(Element and text position data)

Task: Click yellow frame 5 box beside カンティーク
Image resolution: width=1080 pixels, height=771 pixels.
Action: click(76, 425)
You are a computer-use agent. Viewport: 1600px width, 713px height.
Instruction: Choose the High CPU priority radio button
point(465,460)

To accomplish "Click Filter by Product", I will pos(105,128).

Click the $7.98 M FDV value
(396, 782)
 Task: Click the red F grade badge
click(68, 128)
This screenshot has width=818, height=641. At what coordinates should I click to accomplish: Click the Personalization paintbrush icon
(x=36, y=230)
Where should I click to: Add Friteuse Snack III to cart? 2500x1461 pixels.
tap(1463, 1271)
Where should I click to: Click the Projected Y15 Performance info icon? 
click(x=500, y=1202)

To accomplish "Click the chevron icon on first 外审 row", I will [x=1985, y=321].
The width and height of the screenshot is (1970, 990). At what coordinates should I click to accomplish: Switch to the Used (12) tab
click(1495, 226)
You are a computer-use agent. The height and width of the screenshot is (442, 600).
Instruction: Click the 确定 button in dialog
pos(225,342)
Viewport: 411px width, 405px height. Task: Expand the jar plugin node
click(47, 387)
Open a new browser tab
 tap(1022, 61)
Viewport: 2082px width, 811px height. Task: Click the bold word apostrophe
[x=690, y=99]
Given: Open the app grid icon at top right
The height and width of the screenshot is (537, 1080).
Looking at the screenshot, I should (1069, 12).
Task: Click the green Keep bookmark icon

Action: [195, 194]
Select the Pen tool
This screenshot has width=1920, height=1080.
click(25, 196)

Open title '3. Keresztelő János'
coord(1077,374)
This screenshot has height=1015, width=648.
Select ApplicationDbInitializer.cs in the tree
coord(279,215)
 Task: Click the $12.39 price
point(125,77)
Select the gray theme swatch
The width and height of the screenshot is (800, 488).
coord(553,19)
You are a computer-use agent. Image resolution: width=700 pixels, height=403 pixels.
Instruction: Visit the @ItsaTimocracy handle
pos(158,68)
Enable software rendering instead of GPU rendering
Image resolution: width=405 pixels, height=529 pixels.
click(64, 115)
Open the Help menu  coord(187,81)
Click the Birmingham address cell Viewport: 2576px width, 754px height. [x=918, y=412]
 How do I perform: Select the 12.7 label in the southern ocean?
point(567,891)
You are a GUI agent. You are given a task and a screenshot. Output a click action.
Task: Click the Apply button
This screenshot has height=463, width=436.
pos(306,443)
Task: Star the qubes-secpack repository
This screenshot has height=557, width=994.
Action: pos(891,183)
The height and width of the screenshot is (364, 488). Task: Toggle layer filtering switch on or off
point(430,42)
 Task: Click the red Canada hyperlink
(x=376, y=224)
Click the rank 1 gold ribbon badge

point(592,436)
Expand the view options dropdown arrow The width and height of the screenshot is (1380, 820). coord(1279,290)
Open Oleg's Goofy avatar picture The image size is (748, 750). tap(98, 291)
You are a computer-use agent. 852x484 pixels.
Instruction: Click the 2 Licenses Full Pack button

OBJECTIVE:
Filter the entries above and copy every line that contains the word "Expand".

OUTPUT OF THE EXERCISE:
Viewport: 411px width, 405px height. Task: Expand the jar plugin node
Expand the view options dropdown arrow The width and height of the screenshot is (1380, 820). coord(1279,290)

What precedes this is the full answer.